═══ Passage du texte ═══

Un dernier au revoir aux innombrables portraits du roi de Thaïlande à l’aéroport de Bangkok et nous voilà dans le vol AirAsia à destination de Phnom Penh au Cambodge.
L’approche de la capitale est superbe. A perte de vue défile un patchwork de rizières entrelacées par les eaux boueuses du Mékong. Le vert tendre des pousses de riz contraste avec le kaki quasi-marron du fleuve.
Puis, sans avoir véritablement survolé d’habitations, on se pose sur ce qui ressemble à un aéroport de campagne.
Comme partout en Asie, nous nous faisons aborder par des taxis en quête de course, et c’est dans une Toyota sans âge que nous nous entassons, nous cinq sur la banquette arrière, la poussette sur le siège avant.
Ma première surprise est de voir que les voitures roulent à droite. Je réalise que depuis les Emirats Arabes (en mars 2007) nous n’avons voyagé que dans des pays qui conduisent à gauche (Inde, Indonésie, Australie, Nouvelle-Zélande et Thaïlande).
C’est sans doute un des héritages de l’occupation française… à la seule différence qu’ici les voitures ont tantôt le volant à gauche, tantôt le volant à droite, en fonction de leur pays d’importation.

═══

* **Tâches à réaliser**:
1. Condensez en une ou deux phrases le paragraphe du récit qui commence par « Ma première surprise », en gardant ses faits principaux, s'il vous plaît.
2. Dressez la liste de tous les pays cités dans le récit.
3. Recopiez le passage du récit situé entre « Puis, sans avoir » et « le siège avant. », inclus, en rebaptisant « Toyota » en « Peugeot ».
Les lignes qui suivent forment un matériau distinct du récit.

═══ Lignes enregistrées ═══

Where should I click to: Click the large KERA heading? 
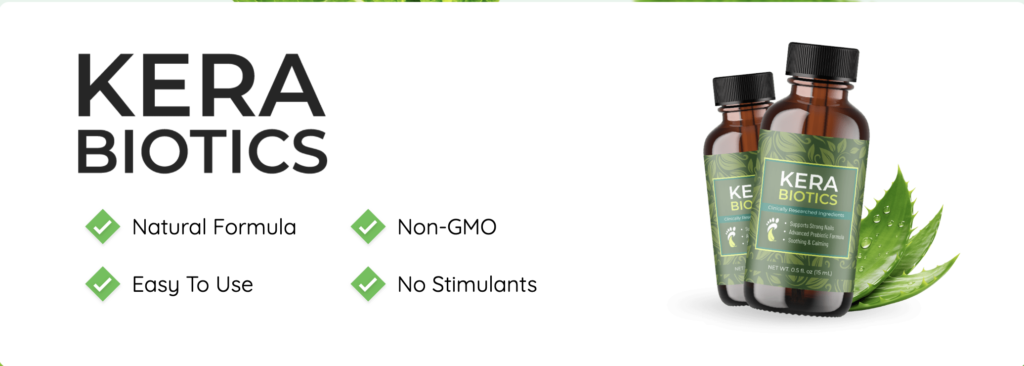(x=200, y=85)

═══
═══ Lignes enregistrées ═══

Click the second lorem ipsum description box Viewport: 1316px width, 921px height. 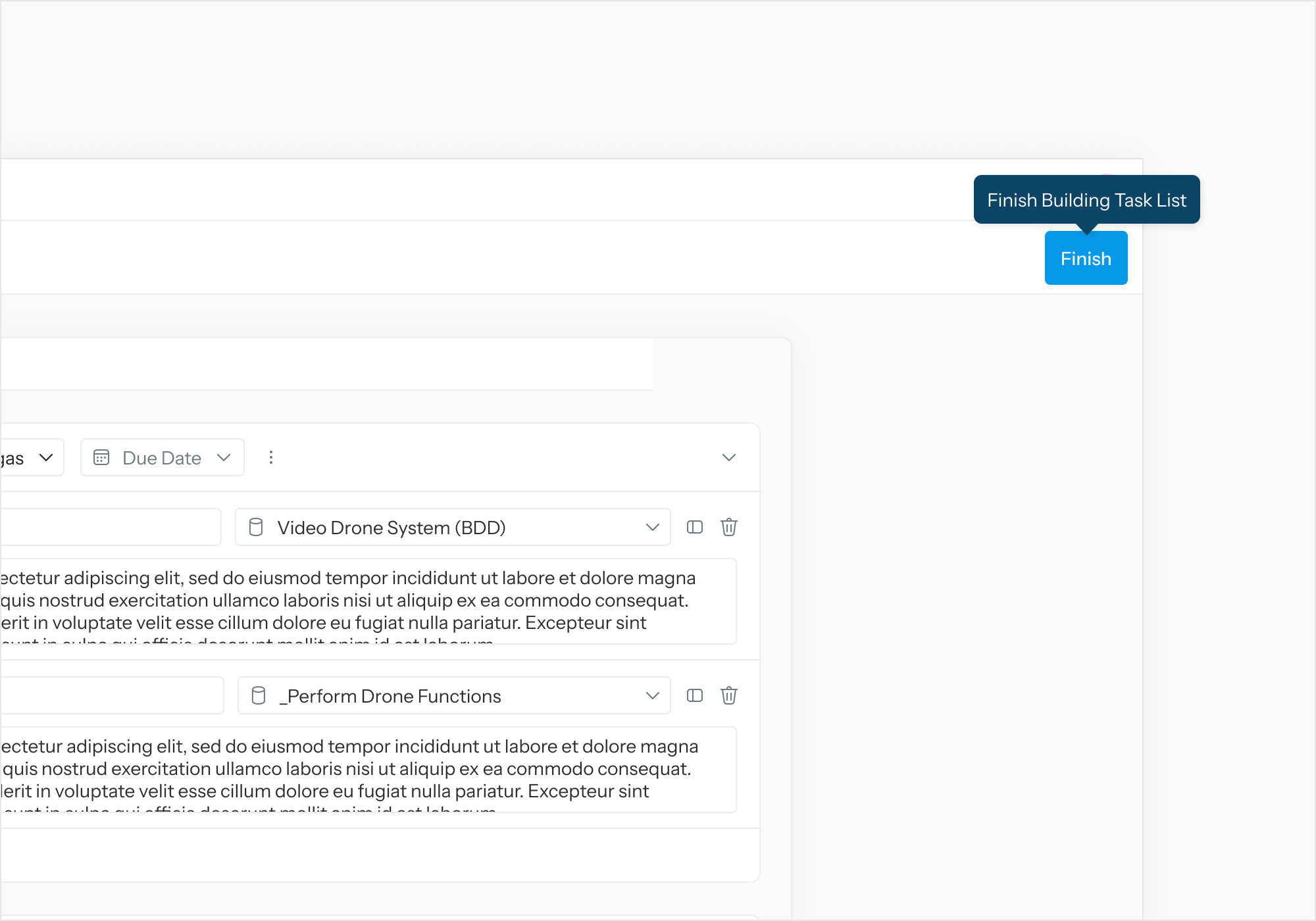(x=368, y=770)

═══

* **Liste des solutions**:
1. Surprise : les voitures roulent à droite, alors que depuis les Émirats arabes (mars 2007), tous les pays traversés (Inde, Indonésie, Australie, Nouvelle-Zélande et Thaïlande) conduisaient à gauche.

2.
- Thaïlande
- Cambodge
- Émirats arabes
- Inde
- Indonésie
- Australie
- Nouvelle-Zélande

3.
Puis, sans avoir véritablement survolé d’habitations, on se pose sur ce qui ressemble à un aéroport de campagne.
Comme partout en Asie, nous nous faisons aborder par des taxis en quête de course, et c’est dans une Peugeot sans âge que nous nous entassons, nous cinq sur la banquette arrière, la poussette sur le siège avant.